# Training for endurance event - 5 days a week? 6? 7?



## multirider (Nov 5, 2007)

Need a little help planning training for the next couple of months. I'm training for a 100 mile race with approx 12,000 feet of climbing on August 13. Will probably take about 9 hours.

I purchased and have been following a training plan that has Mondays off, then intensity and drills Tues-Thursday, Friday is an optional recovery ride, then a 3 hour ride on Saturday, and a LONG ride on Sunday (5-7 hours). 

Several knowledgeable/experienced people with similar goals tell me they have no days off at all. 2 soft/easy days per week, but no days completely off the bike.

I started coaching a Junior team on Wednesdays. I typically demo a skill, walk around and watch the kids work on it, then go for what is for me a very slow, leisurely 30 minute ride at the end. Thus, Wednesdays are very close to off-the-bike days for me. 

I take my family to church on Sundays, so I had already switched the 3 hour Saturday ride to Sunday afternoons and do the really long rides on Saturdays. I was taking Mondays off per the plan.

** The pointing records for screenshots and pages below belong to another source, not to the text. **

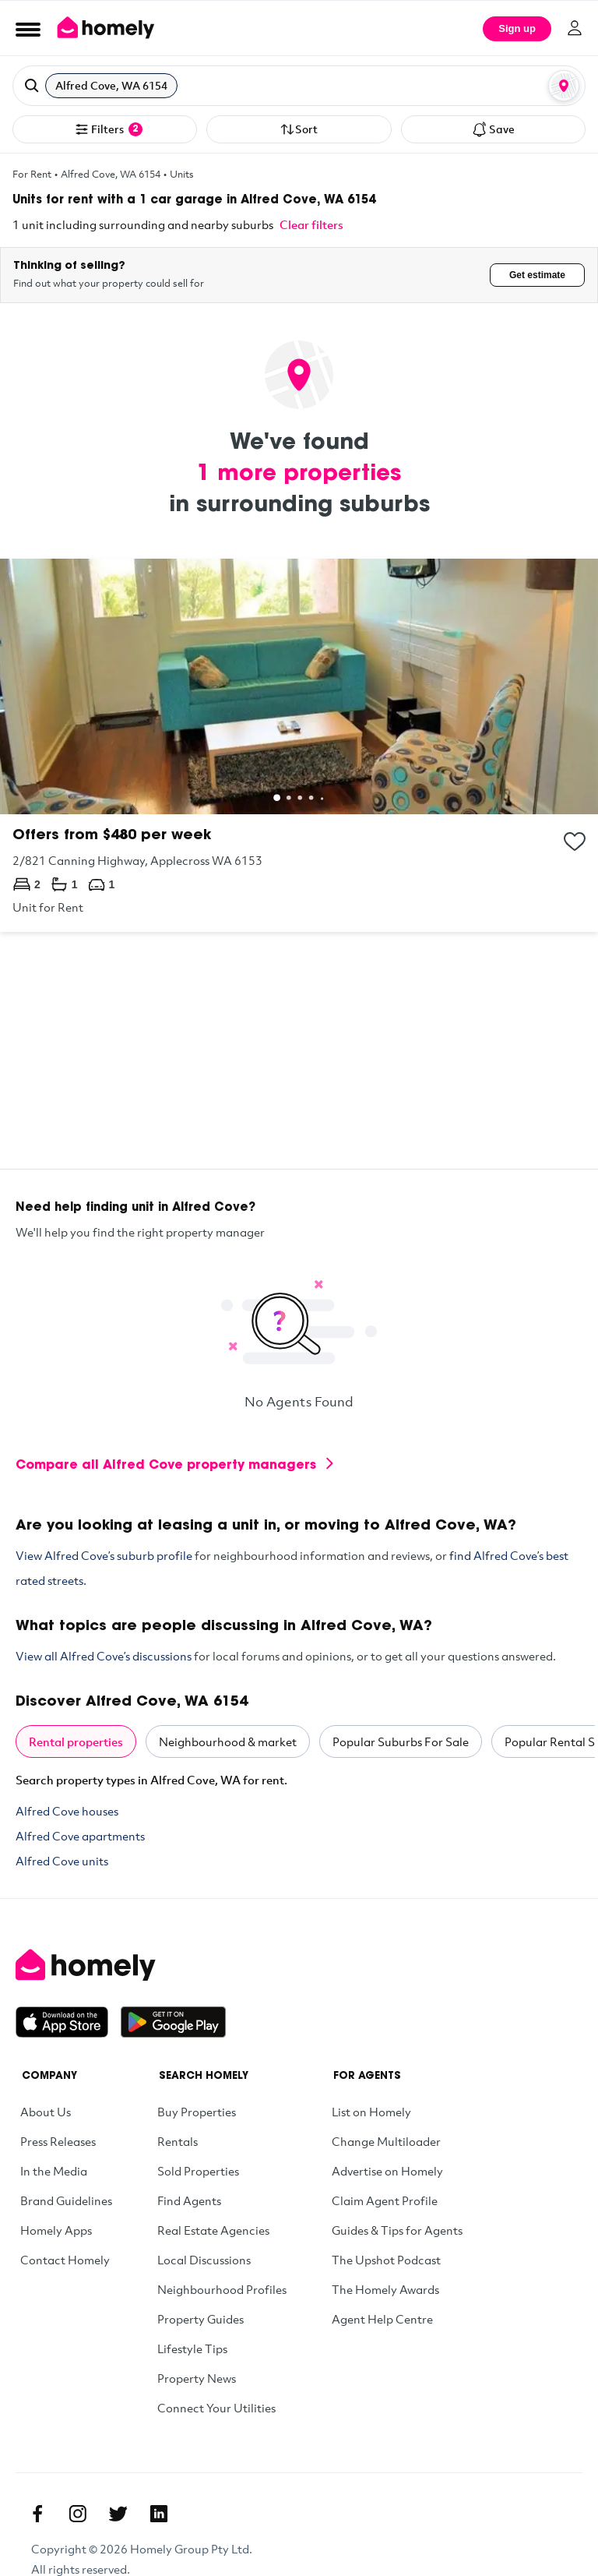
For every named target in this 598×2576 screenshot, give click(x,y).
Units (182, 174)
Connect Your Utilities (216, 2407)
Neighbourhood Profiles (222, 2289)
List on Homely (371, 2111)
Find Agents (189, 2200)
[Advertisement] (299, 1060)
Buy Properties (196, 2111)
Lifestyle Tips (192, 2348)
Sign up (517, 28)
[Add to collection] (574, 841)
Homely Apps (56, 2230)
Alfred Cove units (62, 1860)
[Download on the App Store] (68, 2022)
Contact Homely (65, 2259)
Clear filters (311, 224)
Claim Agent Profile (385, 2200)
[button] (299, 85)
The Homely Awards (385, 2289)
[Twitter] (118, 2513)
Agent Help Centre (382, 2319)
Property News (196, 2378)
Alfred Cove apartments (80, 1836)
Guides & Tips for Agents (397, 2230)
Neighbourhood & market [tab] (228, 1741)
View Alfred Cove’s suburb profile (104, 1555)
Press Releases (58, 2141)
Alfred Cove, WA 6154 (110, 174)
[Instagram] (77, 2513)
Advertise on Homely (387, 2171)
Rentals (177, 2141)
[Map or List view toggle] (563, 85)
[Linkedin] (158, 2513)
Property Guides (200, 2319)
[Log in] (574, 28)
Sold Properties (198, 2171)
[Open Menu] (28, 29)
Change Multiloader (386, 2141)
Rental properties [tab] (76, 1741)
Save (493, 129)
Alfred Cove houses (67, 1811)
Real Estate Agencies (213, 2230)
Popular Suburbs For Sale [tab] (400, 1741)
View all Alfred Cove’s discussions (104, 1656)
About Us (45, 2111)
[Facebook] (37, 2513)
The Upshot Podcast (386, 2259)
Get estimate (537, 275)
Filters (108, 129)
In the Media (53, 2171)
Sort (299, 129)
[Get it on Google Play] (173, 2022)
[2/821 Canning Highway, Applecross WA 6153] (299, 745)
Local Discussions (204, 2259)
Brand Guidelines (66, 2200)
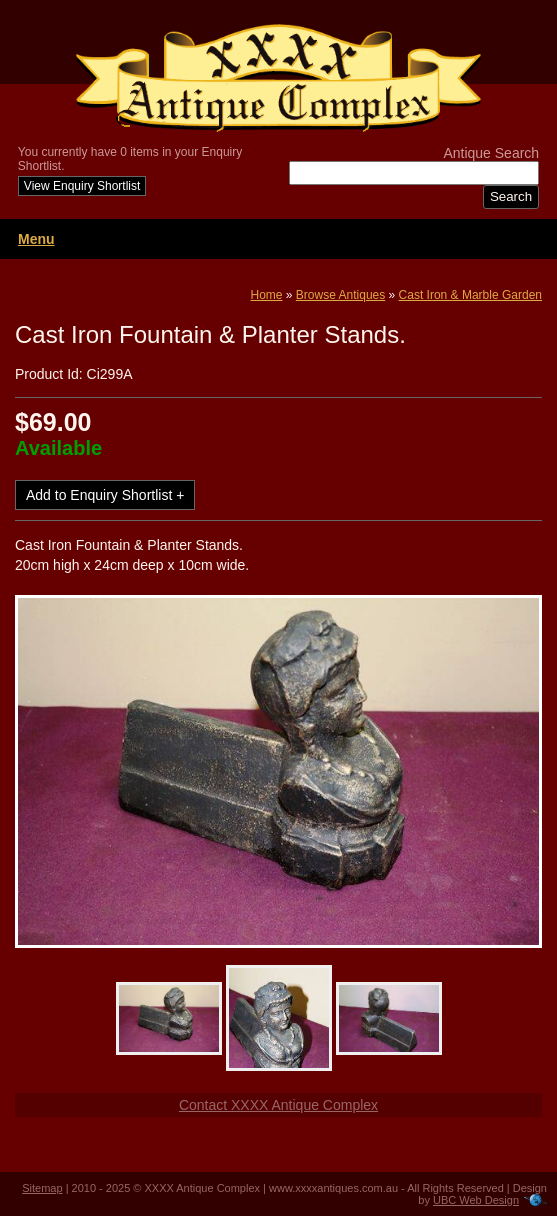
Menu (36, 239)
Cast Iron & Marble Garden (470, 295)
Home (267, 295)
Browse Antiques (340, 295)
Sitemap (42, 1188)
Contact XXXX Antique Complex (278, 1105)
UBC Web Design (476, 1200)
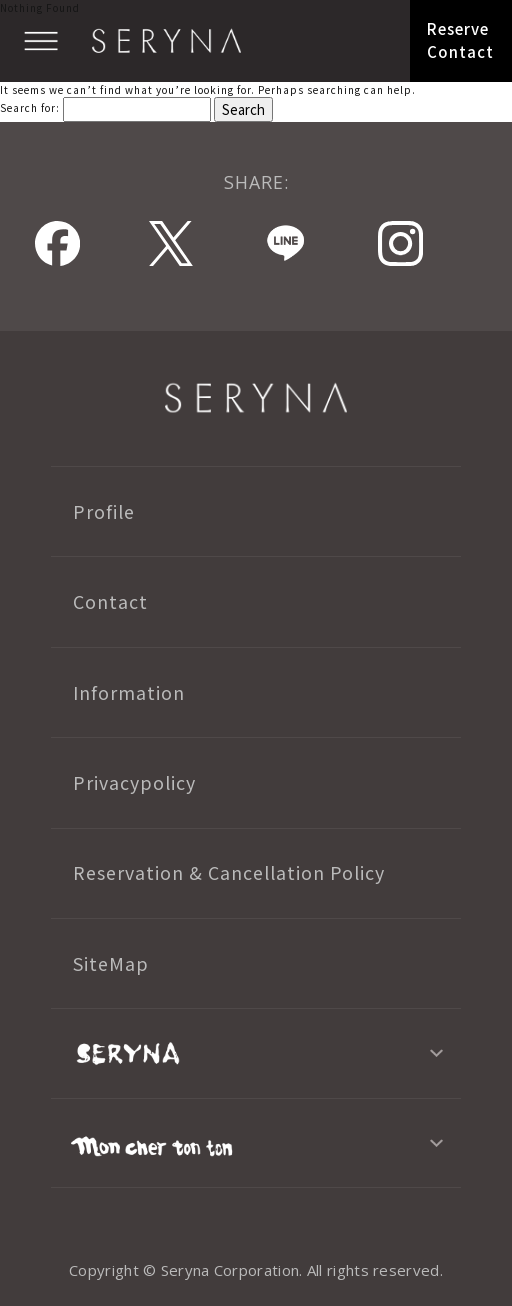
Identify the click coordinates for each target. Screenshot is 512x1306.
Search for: (30, 107)
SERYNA (256, 398)
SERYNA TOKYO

Given the very easy Wednesdays and my goal of a 100 mile, 9 hour race on Aug 13, should I be riding the other 6 days? Not sure how to switch my plan so Wednesday lines up with the old Mondays. Just moving Tuesday to Monday and moving Wednesday results to Tuesday results in doing hard intervals on the day after a 3 hour ride which is the day after a 5-7 hour ride.

Suggestions?


----------